Aku segera beranjak menuju pintu keluar, "Kau mau kemana?" tanyanya sedikt berteriak dari arah dapur.

"Ke rumah sakit." jawabku pelan dan kurasa dia mendengarnya.

"Aku ikut."

--

"Kau sudah sarapan?" aku duduk di sebelah kasurnya, menatap wajahnya yang mulai segar.

"Baru saja dibersihkan oleh suster. Justin?"

Aku mengangkat kedua bahuku, "Mungkin dia mengelilingi rumah sakit."

"Bagaimana tadi malam?"

"Apa maksudnya bagaimana?"

"Apa yang kalian lakukan?" tanyanya sedikit terkekeh.

"Apa kau menyuruhnya untuk menemaniku?"

"Tentu saja. Aku tak mungkin meninggalkanmu sendirian."

"Aku tak membutuhkan justin."

"Kau akan membutuhkannya kembali. Bagaimana hubungan kalian? Apa tadi malam kalian saling menjelaskan?"

Aku menceritakan justin yang ingin menjelaskan tapi aku abaikan dan dia menunggu di depan pintu hingga tidur, rafi berdecak,

"Kau ini jahat sekali! Berilah dia kesempatan."

"Aku masih takut."

"Tapi dia berusaha untuk membangunnya kembali dari awal gea. Pertahankanlah dia."

"Kenapa aku harus mempertahankan justin yang tak mempertahankanku?"

"Lupakan kejadian itu. Itu hanya kejadian bodoh yang tak perlu kau sangkutkan dengan saat ini. Mulailah semua kembali."

Aku menghela napas, "Itu sangat sulit."

"Semua tak akan sulit jika kalian saling percaya."

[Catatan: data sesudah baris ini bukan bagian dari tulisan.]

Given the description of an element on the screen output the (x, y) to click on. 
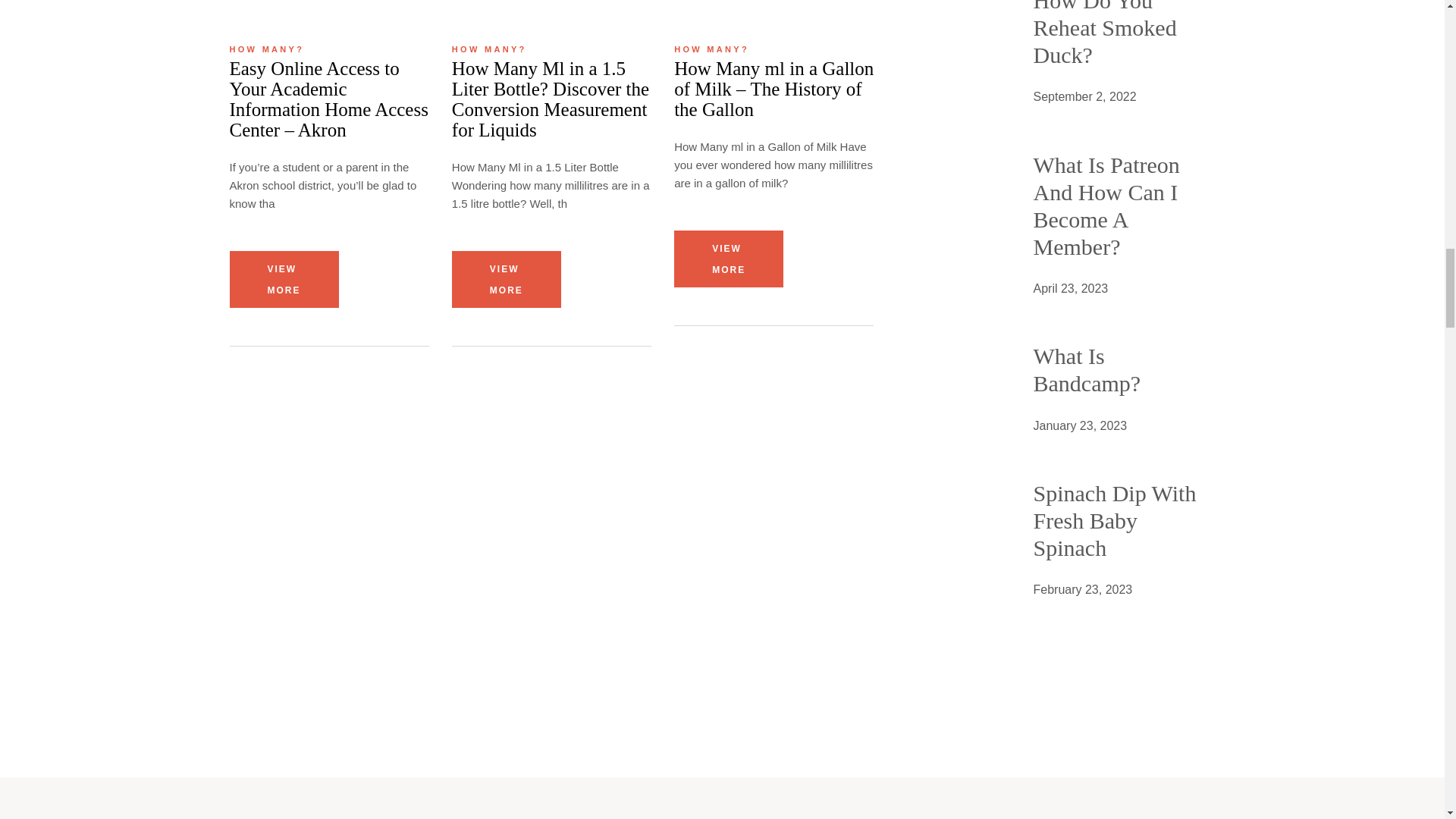
HOW MANY? (266, 49)
Title Text:  (1083, 96)
Title Text:  (1082, 589)
VIEW MORE (282, 278)
Title Text:  (1079, 425)
Title Text:  (1070, 288)
Given the description of an element on the screen output the (x, y) to click on. 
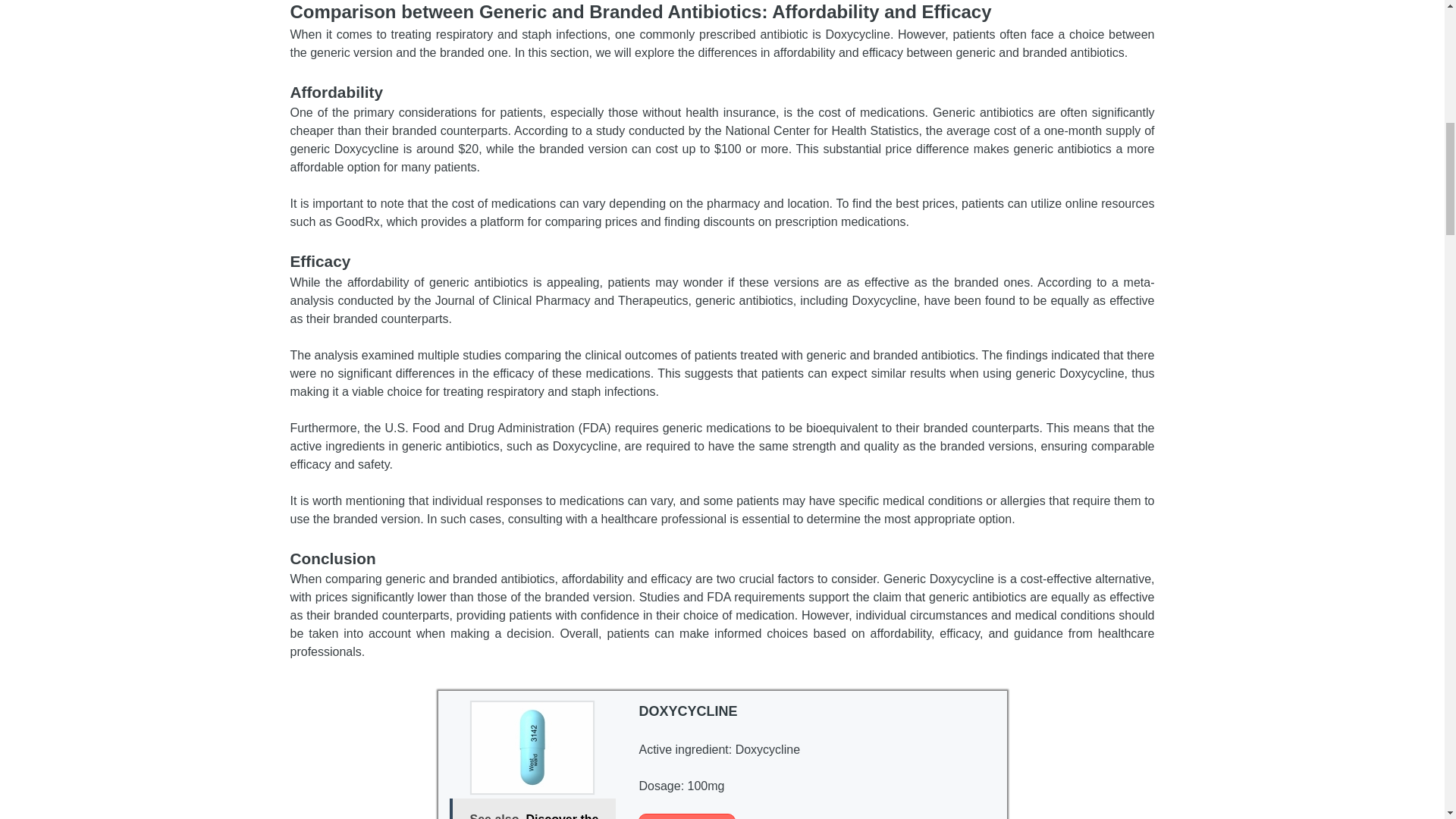
Order Now (687, 816)
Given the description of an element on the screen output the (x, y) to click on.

"Sulit untuk mempercayainya kembali."

"Tapi kau belum mengizinkan dia untuk menceritakan semua yang terjadi."

"Aku tak mau dia menceritakan kejadian itu. Itu akan membuatku semakin kecewa."

"Tapi itu akan membuat kalian semakin percaya. Kekecewaan pasti ada, tapi kepercayaan adalah hal yang paling utama. Aku tahu kau masih mencintai justin, dan begitupula sebaiknya. Hanya saja, emosional memimpin kalian berdua saat ini."

"Apa yang harus kulakukan?"

"Percaya dia. Dia akan membuatmu percaya."